TASK REQUIREMENTS:
1. Answer these questions using the film review:
(a) What day does the review name as the point where the film stops being ordinary?
(b) In the second half, whom is Saket determined to kill?
(c) What does Mythili turn into in the marital bed scene?
2. Pick up the film review where it ends and keep writing it.

TEXT EXTRACT:
I am more impressed by Kamal's performance here than in almost any other film in recent years. In the film's initial reels one sees nothing out-of-the-ordinary relative to other films featuring the Ulaganayagan -- but all that changes come Direct Action Day and the butchering of Saket Ram's wife. Subsequently we see Saket wandering through the Calcutta streets, bewildered, numb, enraged, and Kamal registers all these emotions with barely a dialogue. I have often criticized the actor for a certain lack of subtlety of late, but this sort of situation fits the expressivity of the later Kamal Haasan to a "T". And yet even Kamal's Calcutta riot sequences cannot prepare us for the Saket of the movie's second half, transformed into a Hindu militant and determined to kill Mahatma Gandhi: in his evocation of masculinity sexually humiliated and the link between the latter and the politics of revenge, this "second" Saket as it were is the finest Kamal performance I have seen (if it is lesser than Nayakan because the role is more limited in range, then it is greater in visceral impact and more psychologically demanding than that of Velu Naicker). Of course it helps that Kamal-the-actor is well served by Kamal-the-director: a more obvious director would tell us what Saket's problem is (as Nihalani has Om Puri do in Dev); Kamal, on the other hand, shows the viewer the nightmares and fantasies that haunt Saket, enabling us to both experience (and empathise with) those dreams, as well as exposing us to their disturbing violence and power. Nowhere is this more memorably done than in Saket's and Mythili's marital bed: her animated transformation into a machine gun that Saket clutches is stunning, and so forceful as to render all purely psychoanalytic explanations somewhat reductive. This is visionary filmmaking, and serves as a reminder that it is very difficult to craft memorable performances divorced from the context of memorable films and memorable directors.

INFORMATION GIVEN:
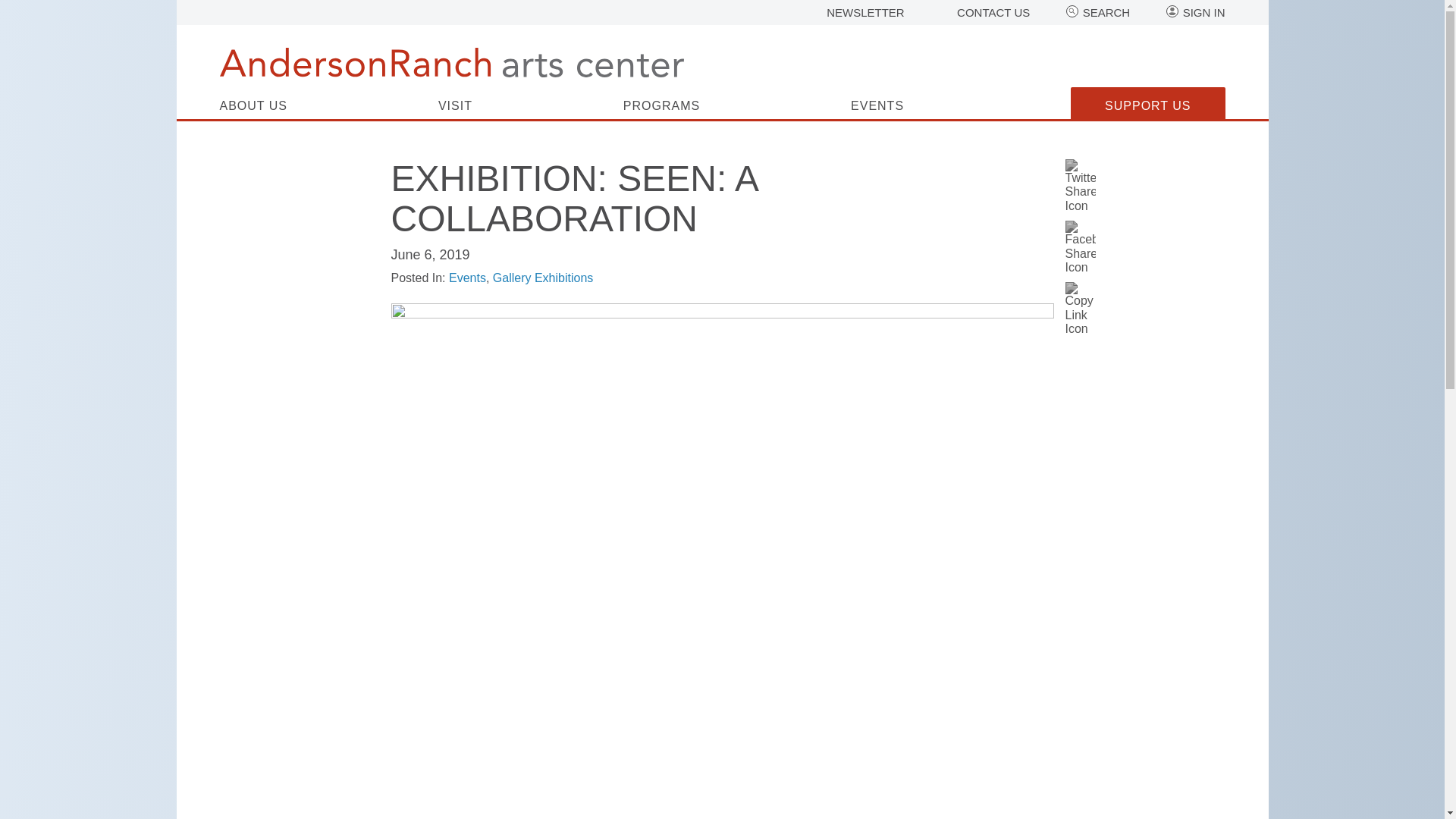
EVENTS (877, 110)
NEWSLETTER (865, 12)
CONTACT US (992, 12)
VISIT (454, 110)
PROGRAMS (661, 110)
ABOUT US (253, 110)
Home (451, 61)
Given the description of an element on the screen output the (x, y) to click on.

ANSWERS FOR THE TASKS:
1.
(a) Direct Action Day
(b) Mahatma Gandhi
(c) A machine gun that Saket clutches

2.
Hey Ram has no shortage of superb supporting performances, beginning with Naseeruddin Shah as Mahatma Gandhi. Shah's Gandhi is very far from Ben Kingsley's Mahatma, and is in fact a rather slippery fellow. But this is no exercise in mere revisionism, and this Gandhi is all but inaccessible to us, his ways inscrutable, his personality at once frustrating and charismatic. This Mahatma is no saint, but at a minimum he evades our understanding, and hence our judgment. His refusal to engage with Saket's remorse at film's end -- he has no time for the apology -- might well be the only "flaw" to be represented in the film: one might say Bapu has never had time for the Sakets (or better yet, the Abhayankars) of the world, and one isn't sure he has ever understood them. But Saket's remorse is not simply a conversion on the road to Damascus. Rather, Kamal uses it to illustrate a dark ambiguity: Gandhi's India is broken, and yet Gandhi is the only way to make broken India livable, at least if the cleansing fantasies of so many twentieth century ideologies are to be avoided.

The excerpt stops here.